Chechen nationalists are a very underrated community on Wikipedia.
Like take this article (
archive). It's a giant mess where a bunch of Chechen nationalists trying to spin folk stories as real history. They have a bunch of citations, but the citations are all Chechen folklorists (and
this guy, described by Wikipedia as a "Circassian folklorist and North Caucasus independence activist") and Chechen nationalists whose books include weird claims that historically known Mongol leaders who were ethnic Alans (aka Ossetians) were actually Chechens, which is hilariously inflammatory given the region has Balkans-tier ethnic relations. And all the sources are in Russian, yet there's no Russian Wikipedia article (but there sure is a Ukrainian Wikipedia article lol). Apparently the people writing this got banned from Russian Wikipedia for the nonsense they are peddling.

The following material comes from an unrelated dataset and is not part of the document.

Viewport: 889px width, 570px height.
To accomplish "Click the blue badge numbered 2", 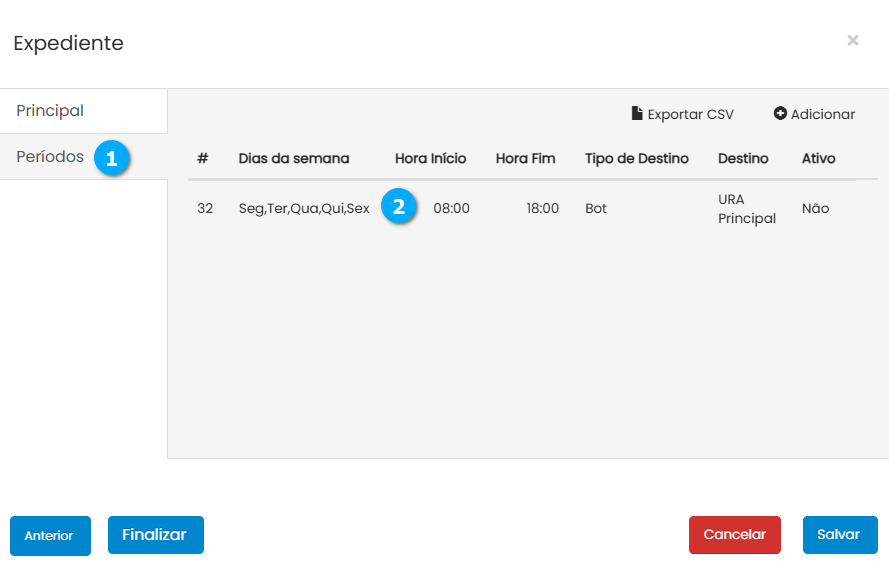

The page on the Chechens themselves is great too (
archive). It claims they emigrated from the Fertile Crescent around 10,000-8,000 BC (so helped invent agriculture), are "genetically, linguistically and anthropologically considered the descendants of the Hurrians and Urartians", which comes with 10 citations, all to Chechen nationalists and fringe sources, including a German anthropologist from 1932 who writes the Chechens are not actually Caucasians, but "are the offspring of the great Hyperborean-Paleo-Asian tribe, displaced to the Caucasus, which extended from Turan through northern Mesopotamia and into Canaan."
From what I can tell, this is taking actual facts like "the ancestors of the Chechens waged a guerilla war against the Mongols" and "Urartu and the Hurrians spoke an unknown language, but it may have been in the same family as Chechen" and spinning it into crazy territory approaching the Proto-Ukrainians and the kangz of Egypt.